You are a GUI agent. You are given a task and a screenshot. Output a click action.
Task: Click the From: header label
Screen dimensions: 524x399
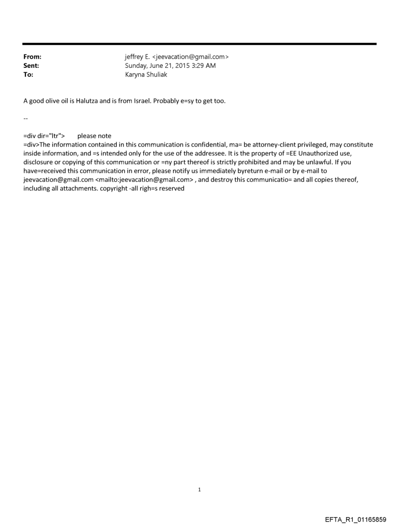(x=32, y=57)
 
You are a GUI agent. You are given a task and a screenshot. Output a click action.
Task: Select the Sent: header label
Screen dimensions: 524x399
(x=31, y=66)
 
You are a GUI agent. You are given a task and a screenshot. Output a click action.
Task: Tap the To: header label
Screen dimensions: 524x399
(x=28, y=75)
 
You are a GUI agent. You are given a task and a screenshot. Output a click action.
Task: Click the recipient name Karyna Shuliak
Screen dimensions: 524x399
(x=146, y=75)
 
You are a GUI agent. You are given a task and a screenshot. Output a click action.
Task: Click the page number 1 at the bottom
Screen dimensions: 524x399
(x=200, y=489)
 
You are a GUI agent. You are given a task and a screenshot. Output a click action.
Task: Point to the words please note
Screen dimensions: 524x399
(x=94, y=136)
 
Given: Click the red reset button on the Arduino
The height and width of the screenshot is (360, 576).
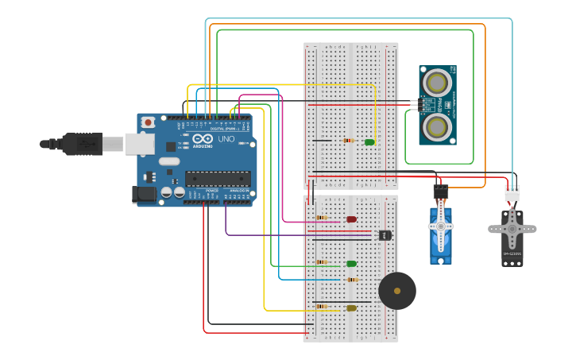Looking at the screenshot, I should pyautogui.click(x=149, y=122).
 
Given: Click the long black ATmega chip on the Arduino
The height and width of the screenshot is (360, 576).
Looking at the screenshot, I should pyautogui.click(x=217, y=179).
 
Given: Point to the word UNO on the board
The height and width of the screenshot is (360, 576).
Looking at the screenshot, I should pyautogui.click(x=226, y=139).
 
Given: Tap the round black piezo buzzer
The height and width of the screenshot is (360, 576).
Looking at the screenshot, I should pyautogui.click(x=397, y=291).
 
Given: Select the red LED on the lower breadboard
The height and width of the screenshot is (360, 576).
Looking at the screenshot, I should pyautogui.click(x=351, y=219).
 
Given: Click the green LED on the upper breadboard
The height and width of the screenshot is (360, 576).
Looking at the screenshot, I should pyautogui.click(x=369, y=142).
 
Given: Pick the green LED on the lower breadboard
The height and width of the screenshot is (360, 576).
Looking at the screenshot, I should pyautogui.click(x=351, y=264).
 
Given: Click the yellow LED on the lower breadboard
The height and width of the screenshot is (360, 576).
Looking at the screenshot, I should pyautogui.click(x=351, y=308).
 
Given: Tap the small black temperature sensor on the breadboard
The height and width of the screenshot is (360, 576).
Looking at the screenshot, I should pyautogui.click(x=385, y=235).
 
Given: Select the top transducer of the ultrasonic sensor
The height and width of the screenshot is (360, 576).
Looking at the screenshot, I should pyautogui.click(x=437, y=83).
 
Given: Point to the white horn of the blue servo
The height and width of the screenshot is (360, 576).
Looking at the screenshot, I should pyautogui.click(x=441, y=227).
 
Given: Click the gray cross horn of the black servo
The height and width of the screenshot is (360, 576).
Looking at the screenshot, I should pyautogui.click(x=512, y=230).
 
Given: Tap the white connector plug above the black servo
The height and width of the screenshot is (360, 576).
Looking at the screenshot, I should pyautogui.click(x=512, y=193).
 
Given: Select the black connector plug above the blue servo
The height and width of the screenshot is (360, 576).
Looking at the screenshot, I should pyautogui.click(x=440, y=192).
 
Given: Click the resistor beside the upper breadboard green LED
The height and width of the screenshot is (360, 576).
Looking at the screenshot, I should pyautogui.click(x=348, y=141).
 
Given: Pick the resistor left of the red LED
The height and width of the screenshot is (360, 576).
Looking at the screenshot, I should pyautogui.click(x=322, y=217).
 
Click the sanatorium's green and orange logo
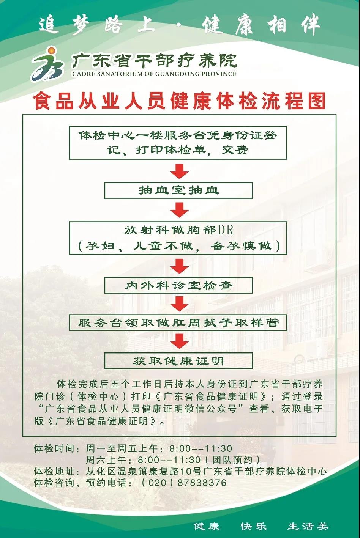(x=48, y=64)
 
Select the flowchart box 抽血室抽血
(x=178, y=190)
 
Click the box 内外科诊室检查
(x=178, y=285)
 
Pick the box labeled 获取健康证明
(x=178, y=361)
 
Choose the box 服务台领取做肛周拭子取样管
(x=178, y=322)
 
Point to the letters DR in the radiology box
(x=226, y=230)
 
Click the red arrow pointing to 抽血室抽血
(x=180, y=171)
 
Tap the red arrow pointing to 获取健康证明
(x=180, y=341)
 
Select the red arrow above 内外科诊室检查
(x=180, y=266)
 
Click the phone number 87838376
(x=202, y=483)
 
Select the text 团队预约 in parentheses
(x=232, y=460)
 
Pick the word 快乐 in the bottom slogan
(x=254, y=527)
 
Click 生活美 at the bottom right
(x=308, y=527)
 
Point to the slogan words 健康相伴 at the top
(x=261, y=24)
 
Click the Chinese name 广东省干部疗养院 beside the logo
(x=154, y=61)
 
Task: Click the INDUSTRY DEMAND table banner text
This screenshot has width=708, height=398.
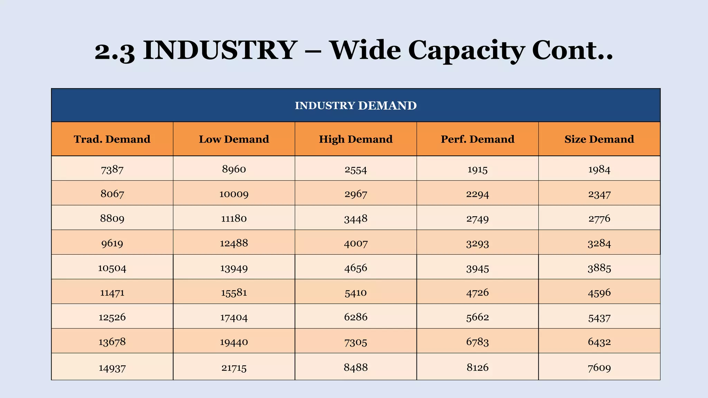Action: click(x=355, y=105)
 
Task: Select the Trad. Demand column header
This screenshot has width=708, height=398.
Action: click(x=112, y=139)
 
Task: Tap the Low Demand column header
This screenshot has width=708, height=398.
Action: click(x=234, y=139)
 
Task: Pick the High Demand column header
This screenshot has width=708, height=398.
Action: click(x=355, y=139)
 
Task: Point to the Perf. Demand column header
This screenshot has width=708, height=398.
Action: click(x=477, y=139)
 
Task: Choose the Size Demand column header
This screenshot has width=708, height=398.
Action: click(x=599, y=139)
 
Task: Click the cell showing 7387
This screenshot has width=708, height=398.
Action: click(x=112, y=169)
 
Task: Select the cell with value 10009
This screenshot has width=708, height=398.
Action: click(x=234, y=194)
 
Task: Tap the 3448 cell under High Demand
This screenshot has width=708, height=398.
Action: click(x=355, y=219)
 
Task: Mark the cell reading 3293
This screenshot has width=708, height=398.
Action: click(x=477, y=244)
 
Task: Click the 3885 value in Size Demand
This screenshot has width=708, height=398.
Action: click(x=599, y=268)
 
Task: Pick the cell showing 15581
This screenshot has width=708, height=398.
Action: click(x=234, y=293)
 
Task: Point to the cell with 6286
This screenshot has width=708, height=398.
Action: click(x=355, y=317)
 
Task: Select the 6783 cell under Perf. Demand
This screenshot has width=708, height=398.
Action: click(x=477, y=342)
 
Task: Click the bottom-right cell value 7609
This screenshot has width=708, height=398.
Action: click(x=599, y=368)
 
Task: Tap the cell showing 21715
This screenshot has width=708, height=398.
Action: click(x=234, y=368)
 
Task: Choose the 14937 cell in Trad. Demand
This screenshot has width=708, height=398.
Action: click(x=112, y=368)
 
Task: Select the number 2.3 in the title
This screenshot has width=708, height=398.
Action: click(x=114, y=51)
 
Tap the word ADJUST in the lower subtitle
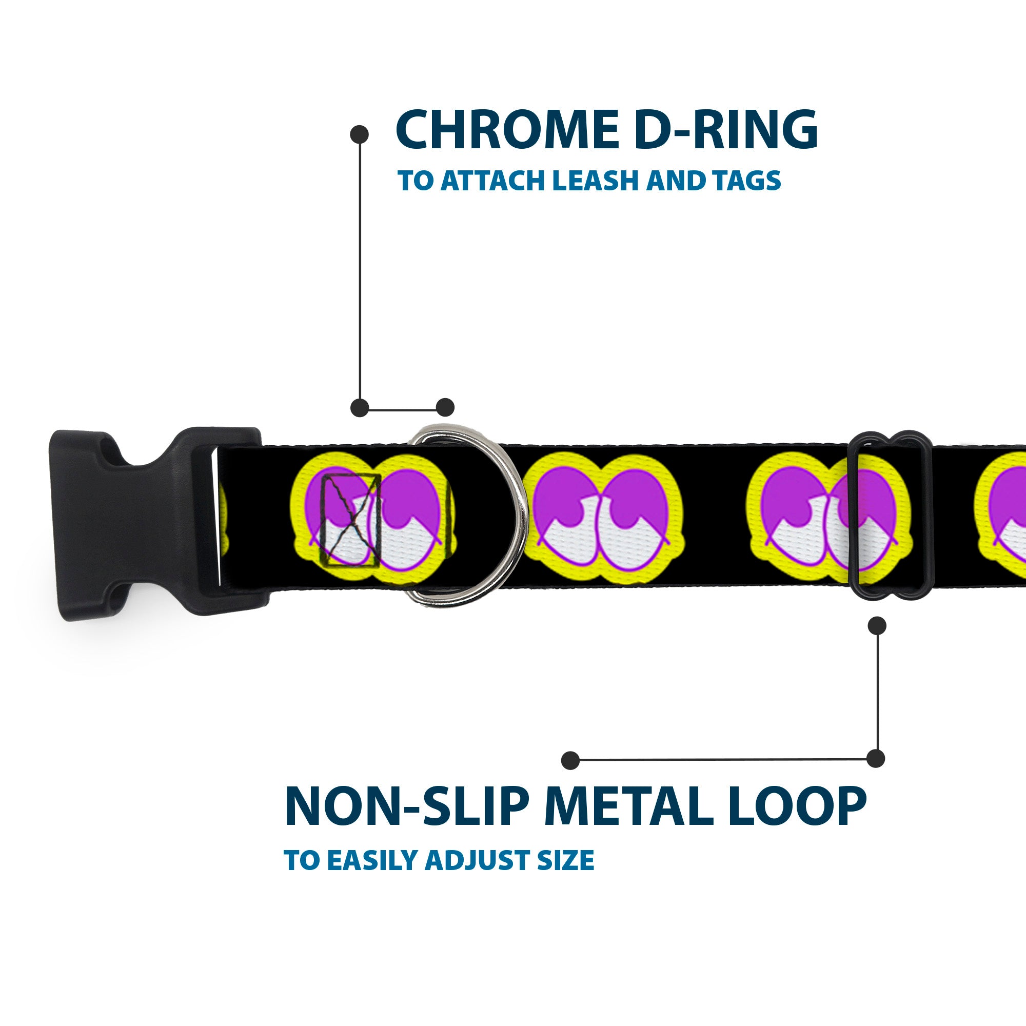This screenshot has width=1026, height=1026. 473,875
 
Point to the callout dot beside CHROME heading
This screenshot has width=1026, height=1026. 360,134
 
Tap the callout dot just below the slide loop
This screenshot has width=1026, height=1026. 877,625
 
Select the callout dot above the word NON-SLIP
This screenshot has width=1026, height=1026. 570,760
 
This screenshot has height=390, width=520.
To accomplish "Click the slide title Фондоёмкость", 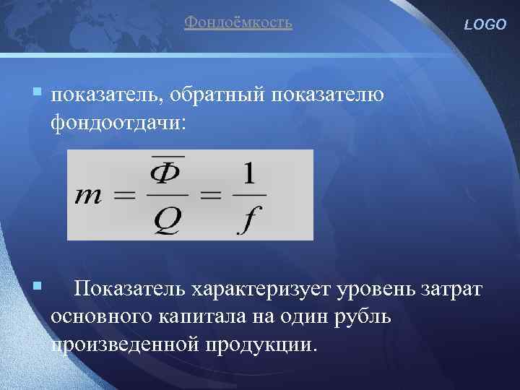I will click(238, 22).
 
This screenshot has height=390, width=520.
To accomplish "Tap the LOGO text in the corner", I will click(486, 25).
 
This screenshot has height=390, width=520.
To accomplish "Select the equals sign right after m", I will click(129, 196).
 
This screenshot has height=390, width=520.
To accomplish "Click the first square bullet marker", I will click(35, 92).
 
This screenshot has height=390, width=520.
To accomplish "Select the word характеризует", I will click(259, 290).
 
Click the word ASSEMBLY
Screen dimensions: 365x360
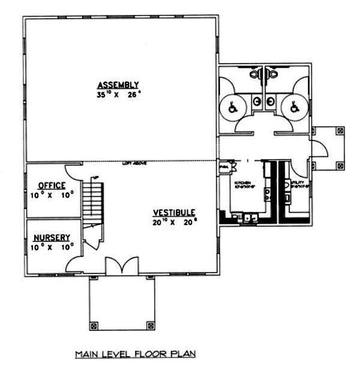click(118, 84)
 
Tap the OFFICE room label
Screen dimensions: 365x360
click(52, 186)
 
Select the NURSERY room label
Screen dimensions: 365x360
click(52, 237)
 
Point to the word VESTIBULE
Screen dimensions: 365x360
click(173, 213)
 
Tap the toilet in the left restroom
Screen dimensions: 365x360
click(256, 74)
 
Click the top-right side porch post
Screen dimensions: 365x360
click(340, 129)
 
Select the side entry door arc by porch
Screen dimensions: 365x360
click(319, 148)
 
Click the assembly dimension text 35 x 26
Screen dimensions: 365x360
click(118, 94)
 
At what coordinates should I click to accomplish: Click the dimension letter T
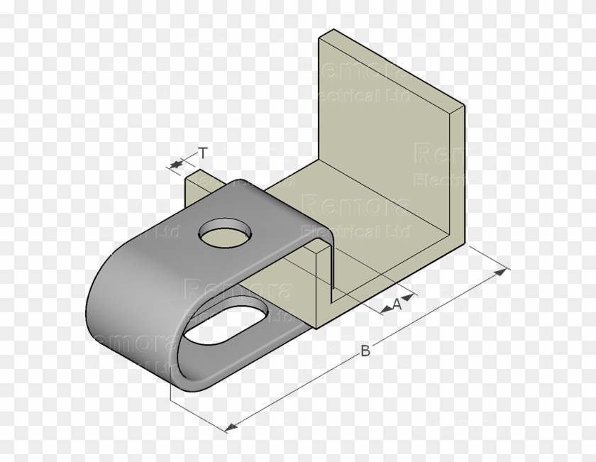(x=204, y=153)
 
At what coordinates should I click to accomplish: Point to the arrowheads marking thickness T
(x=175, y=165)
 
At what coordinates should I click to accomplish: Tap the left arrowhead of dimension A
(x=385, y=310)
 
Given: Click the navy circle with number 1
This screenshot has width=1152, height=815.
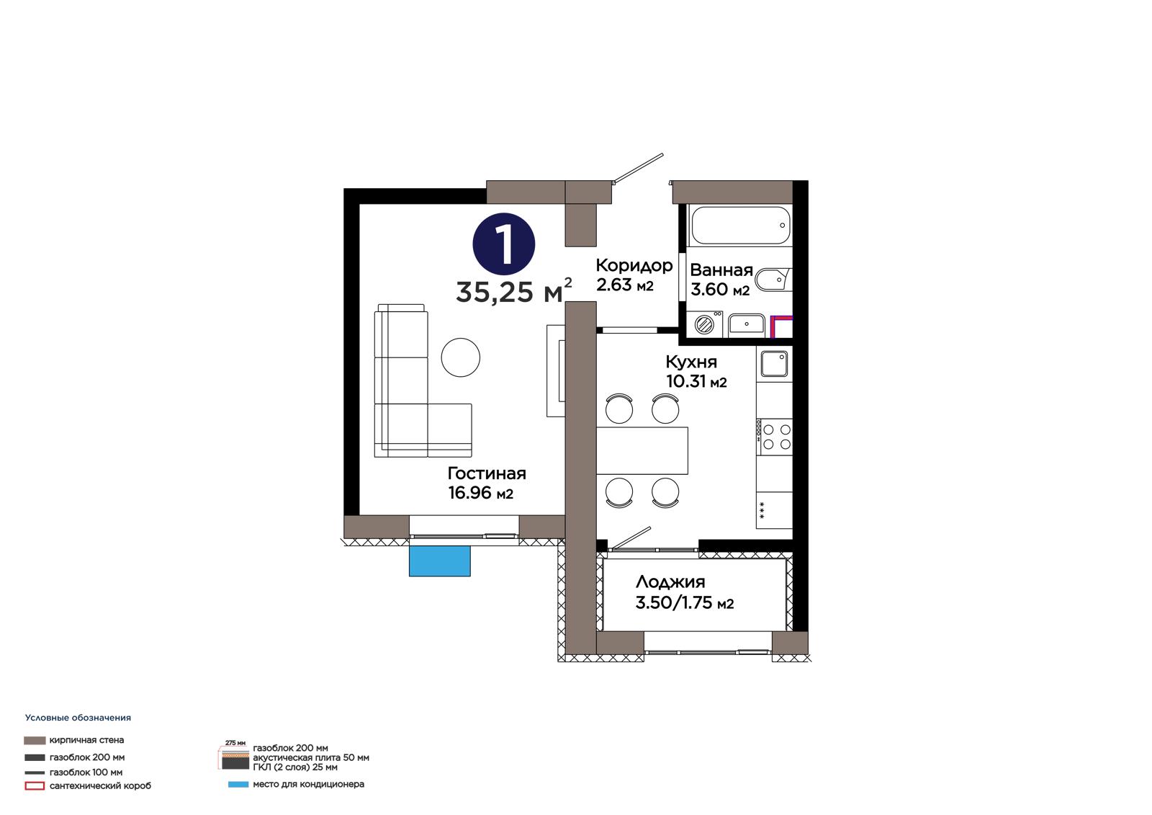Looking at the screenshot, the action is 503,244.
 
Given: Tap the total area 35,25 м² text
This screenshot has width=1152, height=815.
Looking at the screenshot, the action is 513,291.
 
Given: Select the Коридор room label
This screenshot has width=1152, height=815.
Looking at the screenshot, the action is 634,265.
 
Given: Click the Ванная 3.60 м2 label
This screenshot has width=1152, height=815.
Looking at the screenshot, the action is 721,280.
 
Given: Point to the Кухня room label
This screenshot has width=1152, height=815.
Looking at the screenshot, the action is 691,362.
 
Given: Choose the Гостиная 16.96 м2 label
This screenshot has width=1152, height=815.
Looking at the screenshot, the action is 487,483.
---
Work to complete: Give the stretch from the line containing "At what coordinates should I click to accomplish: Point" through the end of the rows as a numbered list, skipping blank lines and leaving out the pictures.

Exercise answer:
1. At what coordinates should I click to accomplish: Point to the arrowheads marking thickness T
2. (x=175, y=165)
3. At what coordinates should I click to accomplish: Tap the left arrowhead of dimension A
4. (x=385, y=310)
5. Given: Click the navy circle with number 1
6. This screenshot has width=1152, height=815.
7. Looking at the screenshot, the action is 503,244.
8. Given: Tap the total area 35,25 м² text
9. This screenshot has width=1152, height=815.
10. Looking at the screenshot, the action is 513,291.
11. Given: Select the Коридор room label
12. This screenshot has width=1152, height=815.
13. Looking at the screenshot, the action is 634,265.
14. Given: Click the Ванная 3.60 м2 label
15. This screenshot has width=1152, height=815.
16. Looking at the screenshot, the action is 721,280.
17. Given: Point to the Кухня room label
18. This screenshot has width=1152, height=815.
19. Looking at the screenshot, the action is 691,362.
20. Given: Choose the Гостиная 16.96 м2 label
21. This screenshot has width=1152, height=815.
22. Looking at the screenshot, the action is 487,483.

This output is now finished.